12.5 The Assessing Officer has not properly verified the IT & WT Returns of the appellant for the previous years. The AC has erroneously presumed that the properties sold by the appellant are residential in nature.
12.6. Secondly, the Assessing Officer has erroneously presumed that the appellant has neither purchased any property nor invested in any new asset.
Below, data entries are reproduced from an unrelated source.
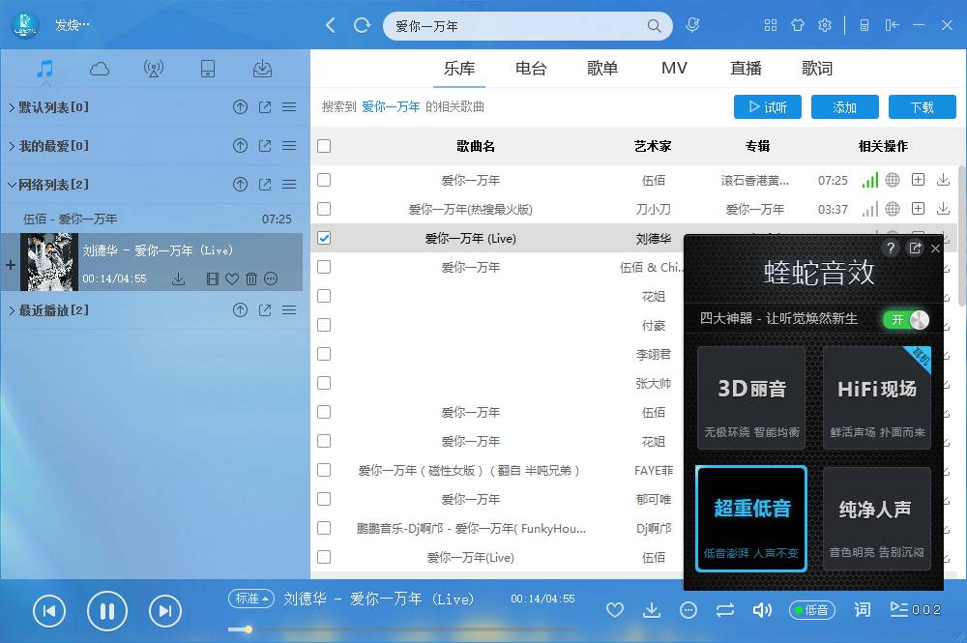Tick the select-all checkbox in header
967x643 pixels.
(x=324, y=146)
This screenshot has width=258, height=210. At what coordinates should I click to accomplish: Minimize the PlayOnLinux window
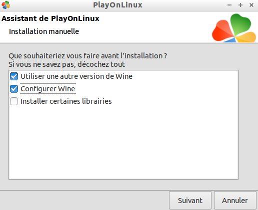coord(230,5)
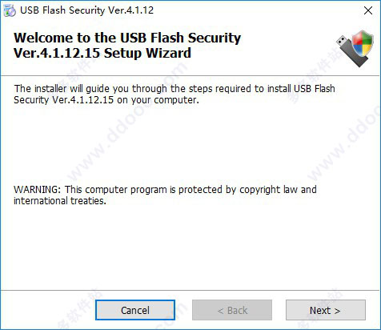381x330 pixels.
Task: Close the setup wizard window
Action: point(368,10)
He has presumed that the appellant has purchased the property "In his Individual and not 'In the capacity of his HUF" as the PAN reference given in the sale deed is AAYPV5127H which is the PAN for "Individual status". He therefore presumed that the entity who has sold the properties is the appellant "In the capacity of his HUF" and the entity that has purchased the new property is the appellant "In his Individual capacity".
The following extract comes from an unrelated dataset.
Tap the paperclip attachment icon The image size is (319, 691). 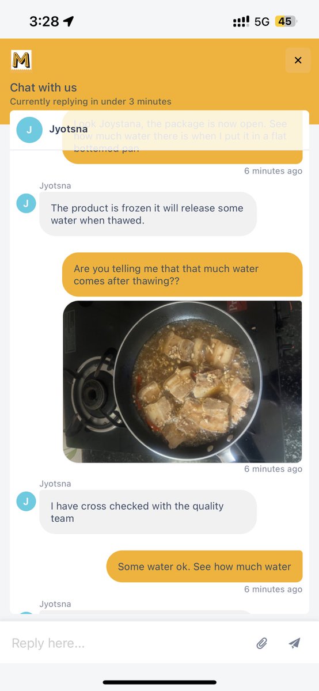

12.7. The AO has held that as per the purchase deed the appellant has purchased the property "In his Individual capacity" since the name of the appellant appearing in the purchase deed is that of the individual namely P.R. Venketrama Raja bearing the PAN No AAYPV5127H which relates to the appellant 'In his Individual capacity" while the claim under section 54F is related to the appellant 'In the capacity of his HUF".
12.8. Further the AO held that the appellant entered into an agreement for construction of the new residential property with M/s Ramcons in the name of P.R. Venketrama Raja (Individual).
12.9. Since both the entities are different, he has held that the appellant will not be eligible for exemption u/s 54F of the IT Act.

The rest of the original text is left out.